* _Record excerpts_
= = = = =

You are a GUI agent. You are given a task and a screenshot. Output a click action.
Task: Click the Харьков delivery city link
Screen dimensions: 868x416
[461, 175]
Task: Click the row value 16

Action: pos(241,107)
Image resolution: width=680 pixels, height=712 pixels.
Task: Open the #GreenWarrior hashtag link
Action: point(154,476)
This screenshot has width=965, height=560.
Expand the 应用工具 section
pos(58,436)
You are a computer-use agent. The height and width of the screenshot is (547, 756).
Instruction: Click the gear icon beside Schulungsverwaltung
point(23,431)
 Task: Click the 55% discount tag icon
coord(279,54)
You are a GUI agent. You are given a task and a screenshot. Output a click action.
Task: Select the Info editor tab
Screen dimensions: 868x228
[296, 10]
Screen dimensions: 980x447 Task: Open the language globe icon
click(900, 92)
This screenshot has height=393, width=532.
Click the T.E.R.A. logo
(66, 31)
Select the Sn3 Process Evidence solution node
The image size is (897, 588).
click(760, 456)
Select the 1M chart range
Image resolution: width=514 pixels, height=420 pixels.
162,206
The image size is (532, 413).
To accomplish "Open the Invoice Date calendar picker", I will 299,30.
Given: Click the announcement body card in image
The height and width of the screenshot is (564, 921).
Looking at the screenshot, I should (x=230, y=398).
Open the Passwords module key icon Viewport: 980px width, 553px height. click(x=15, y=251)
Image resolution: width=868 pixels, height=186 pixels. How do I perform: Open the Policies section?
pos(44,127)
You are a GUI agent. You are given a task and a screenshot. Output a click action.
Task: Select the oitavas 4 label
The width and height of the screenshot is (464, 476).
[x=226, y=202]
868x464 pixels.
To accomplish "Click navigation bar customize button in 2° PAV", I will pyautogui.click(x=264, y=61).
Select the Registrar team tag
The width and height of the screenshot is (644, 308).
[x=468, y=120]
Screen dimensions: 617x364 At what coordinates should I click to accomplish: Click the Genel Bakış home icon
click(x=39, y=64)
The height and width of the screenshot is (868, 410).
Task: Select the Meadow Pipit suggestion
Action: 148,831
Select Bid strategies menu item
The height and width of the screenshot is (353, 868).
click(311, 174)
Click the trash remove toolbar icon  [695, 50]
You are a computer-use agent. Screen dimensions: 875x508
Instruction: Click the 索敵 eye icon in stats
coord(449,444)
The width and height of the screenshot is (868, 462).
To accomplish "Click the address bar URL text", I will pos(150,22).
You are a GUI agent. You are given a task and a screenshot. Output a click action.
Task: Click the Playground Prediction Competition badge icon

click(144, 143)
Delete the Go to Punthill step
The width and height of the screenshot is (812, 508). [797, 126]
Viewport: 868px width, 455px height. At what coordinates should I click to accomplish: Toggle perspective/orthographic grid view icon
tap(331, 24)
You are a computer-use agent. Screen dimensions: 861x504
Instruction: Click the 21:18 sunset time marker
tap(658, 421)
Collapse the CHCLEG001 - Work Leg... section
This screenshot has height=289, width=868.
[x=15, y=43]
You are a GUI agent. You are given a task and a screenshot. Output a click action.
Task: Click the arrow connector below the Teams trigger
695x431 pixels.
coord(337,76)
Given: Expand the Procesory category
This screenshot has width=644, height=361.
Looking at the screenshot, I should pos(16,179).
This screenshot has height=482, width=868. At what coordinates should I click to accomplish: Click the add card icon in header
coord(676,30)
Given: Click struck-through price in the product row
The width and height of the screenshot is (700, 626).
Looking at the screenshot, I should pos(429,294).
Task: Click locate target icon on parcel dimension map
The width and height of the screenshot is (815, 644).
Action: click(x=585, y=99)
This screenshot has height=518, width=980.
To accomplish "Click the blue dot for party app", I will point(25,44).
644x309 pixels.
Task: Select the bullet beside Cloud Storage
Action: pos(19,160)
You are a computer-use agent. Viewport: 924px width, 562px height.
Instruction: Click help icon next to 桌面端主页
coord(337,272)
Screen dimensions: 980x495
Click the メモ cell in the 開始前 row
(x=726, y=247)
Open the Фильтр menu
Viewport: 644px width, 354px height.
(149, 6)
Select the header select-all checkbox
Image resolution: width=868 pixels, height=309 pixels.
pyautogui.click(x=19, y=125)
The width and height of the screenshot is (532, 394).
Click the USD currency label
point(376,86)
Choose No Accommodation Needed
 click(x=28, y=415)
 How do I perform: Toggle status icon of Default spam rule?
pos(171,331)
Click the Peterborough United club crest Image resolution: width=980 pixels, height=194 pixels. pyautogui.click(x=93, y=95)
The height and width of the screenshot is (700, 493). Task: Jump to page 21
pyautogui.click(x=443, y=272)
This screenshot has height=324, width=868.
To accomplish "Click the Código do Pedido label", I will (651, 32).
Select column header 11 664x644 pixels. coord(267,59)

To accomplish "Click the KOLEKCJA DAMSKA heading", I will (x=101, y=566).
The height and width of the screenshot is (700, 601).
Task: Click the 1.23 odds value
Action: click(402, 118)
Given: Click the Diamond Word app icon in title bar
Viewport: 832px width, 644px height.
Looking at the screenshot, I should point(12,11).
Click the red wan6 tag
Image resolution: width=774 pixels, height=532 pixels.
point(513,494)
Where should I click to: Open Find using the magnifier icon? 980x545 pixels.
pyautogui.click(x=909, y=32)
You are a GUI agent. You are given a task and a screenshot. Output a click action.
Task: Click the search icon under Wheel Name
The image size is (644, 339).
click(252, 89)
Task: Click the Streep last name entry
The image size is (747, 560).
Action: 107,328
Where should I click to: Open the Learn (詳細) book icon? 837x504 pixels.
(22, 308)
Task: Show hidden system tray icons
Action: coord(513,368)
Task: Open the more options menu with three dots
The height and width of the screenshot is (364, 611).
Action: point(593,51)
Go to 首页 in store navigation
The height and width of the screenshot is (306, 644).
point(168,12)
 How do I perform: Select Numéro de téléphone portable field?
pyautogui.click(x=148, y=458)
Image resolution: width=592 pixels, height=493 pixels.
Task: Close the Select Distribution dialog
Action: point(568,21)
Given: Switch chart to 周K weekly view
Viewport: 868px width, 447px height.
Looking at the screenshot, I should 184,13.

= = = = =

* _Prompt_
Copy every line above without altering a word.

* _Response below_
You are a GUI agent. You are given a task and a screenshot. Output a click action.
Task: Click the Харьков delivery city link
Screen dimensions: 868x416
[461, 175]
Task: Click the row value 16

Action: pos(241,107)
Image resolution: width=680 pixels, height=712 pixels.
Task: Open the #GreenWarrior hashtag link
Action: point(154,476)
This screenshot has width=965, height=560.
Expand the 应用工具 section
pos(58,436)
You are a computer-use agent. The height and width of the screenshot is (547, 756).
Instruction: Click the gear icon beside Schulungsverwaltung
point(23,431)
 Task: Click the 55% discount tag icon
coord(279,54)
You are a GUI agent. You are given a task and a screenshot. Output a click action.
Task: Select the Info editor tab
Screen dimensions: 868x228
[296, 10]
Screen dimensions: 980x447 Task: Open the language globe icon
click(900, 92)
This screenshot has height=393, width=532.
Click the T.E.R.A. logo
(66, 31)
Select the Sn3 Process Evidence solution node
The image size is (897, 588).
click(760, 456)
Select the 1M chart range
Image resolution: width=514 pixels, height=420 pixels.
162,206
The image size is (532, 413).
To accomplish "Open the Invoice Date calendar picker", I will 299,30.
Given: Click the announcement body card in image
The height and width of the screenshot is (564, 921).
Looking at the screenshot, I should (x=230, y=398).
Open the Passwords module key icon Viewport: 980px width, 553px height. click(x=15, y=251)
Image resolution: width=868 pixels, height=186 pixels. How do I perform: Open the Policies section?
pos(44,127)
You are a GUI agent. You are given a task and a screenshot. Output a click action.
Task: Select the oitavas 4 label
The width and height of the screenshot is (464, 476).
[x=226, y=202]
868x464 pixels.
To accomplish "Click navigation bar customize button in 2° PAV", I will pyautogui.click(x=264, y=61).
Select the Registrar team tag
The width and height of the screenshot is (644, 308).
[x=468, y=120]
Screen dimensions: 617x364 At what coordinates should I click to accomplish: Click the Genel Bakış home icon
click(x=39, y=64)
The height and width of the screenshot is (868, 410).
Task: Select the Meadow Pipit suggestion
Action: 148,831
Select Bid strategies menu item
The height and width of the screenshot is (353, 868).
click(311, 174)
Click the trash remove toolbar icon  [695, 50]
You are a computer-use agent. Screen dimensions: 875x508
Instruction: Click the 索敵 eye icon in stats
coord(449,444)
The width and height of the screenshot is (868, 462).
To accomplish "Click the address bar URL text", I will pos(150,22).
You are a GUI agent. You are given a task and a screenshot. Output a click action.
Task: Click the Playground Prediction Competition badge icon

click(144, 143)
Delete the Go to Punthill step
The width and height of the screenshot is (812, 508). [797, 126]
Viewport: 868px width, 455px height. At what coordinates should I click to accomplish: Toggle perspective/orthographic grid view icon
tap(331, 24)
You are a computer-use agent. Screen dimensions: 861x504
Instruction: Click the 21:18 sunset time marker
tap(658, 421)
Collapse the CHCLEG001 - Work Leg... section
This screenshot has height=289, width=868.
[x=15, y=43]
You are a GUI agent. You are given a task and a screenshot. Output a click action.
Task: Click the arrow connector below the Teams trigger
695x431 pixels.
coord(337,76)
Given: Expand the Procesory category
This screenshot has width=644, height=361.
Looking at the screenshot, I should pos(16,179).
This screenshot has height=482, width=868. At what coordinates should I click to accomplish: Click the add card icon in header
coord(676,30)
Given: Click struck-through price in the product row
The width and height of the screenshot is (700, 626).
Looking at the screenshot, I should pos(429,294).
Task: Click locate target icon on parcel dimension map
The width and height of the screenshot is (815, 644).
Action: click(x=585, y=99)
This screenshot has height=518, width=980.
To accomplish "Click the blue dot for party app", I will point(25,44).
644x309 pixels.
Task: Select the bullet beside Cloud Storage
Action: pos(19,160)
You are a computer-use agent. Viewport: 924px width, 562px height.
Instruction: Click help icon next to 桌面端主页
coord(337,272)
Screen dimensions: 980x495
Click the メモ cell in the 開始前 row
(x=726, y=247)
Open the Фильтр menu
Viewport: 644px width, 354px height.
(149, 6)
Select the header select-all checkbox
Image resolution: width=868 pixels, height=309 pixels.
pyautogui.click(x=19, y=125)
The width and height of the screenshot is (532, 394).
Click the USD currency label
point(376,86)
Choose No Accommodation Needed
 click(x=28, y=415)
 How do I perform: Toggle status icon of Default spam rule?
pos(171,331)
Click the Peterborough United club crest Image resolution: width=980 pixels, height=194 pixels. pyautogui.click(x=93, y=95)
The height and width of the screenshot is (700, 493). Task: Jump to page 21
pyautogui.click(x=443, y=272)
This screenshot has height=324, width=868.
To accomplish "Click the Código do Pedido label", I will (651, 32).
Select column header 11 664x644 pixels. coord(267,59)

To accomplish "Click the KOLEKCJA DAMSKA heading", I will (x=101, y=566).
The height and width of the screenshot is (700, 601).
Task: Click the 1.23 odds value
Action: click(402, 118)
Given: Click the Diamond Word app icon in title bar
Viewport: 832px width, 644px height.
Looking at the screenshot, I should point(12,11).
Click the red wan6 tag
Image resolution: width=774 pixels, height=532 pixels.
point(513,494)
Where should I click to: Open Find using the magnifier icon? 980x545 pixels.
pyautogui.click(x=909, y=32)
You are a GUI agent. You are given a task and a screenshot. Output a click action.
Task: Click the search icon under Wheel Name
The image size is (644, 339).
click(252, 89)
Task: Click the Streep last name entry
The image size is (747, 560).
Action: 107,328
Where should I click to: Open the Learn (詳細) book icon? 837x504 pixels.
(22, 308)
Task: Show hidden system tray icons
Action: coord(513,368)
Task: Open the more options menu with three dots
The height and width of the screenshot is (364, 611).
Action: point(593,51)
Go to 首页 in store navigation
The height and width of the screenshot is (306, 644).
point(168,12)
 How do I perform: Select Numéro de téléphone portable field?
pyautogui.click(x=148, y=458)
Image resolution: width=592 pixels, height=493 pixels.
Task: Close the Select Distribution dialog
Action: point(568,21)
Given: Switch chart to 周K weekly view
Viewport: 868px width, 447px height.
Looking at the screenshot, I should 184,13.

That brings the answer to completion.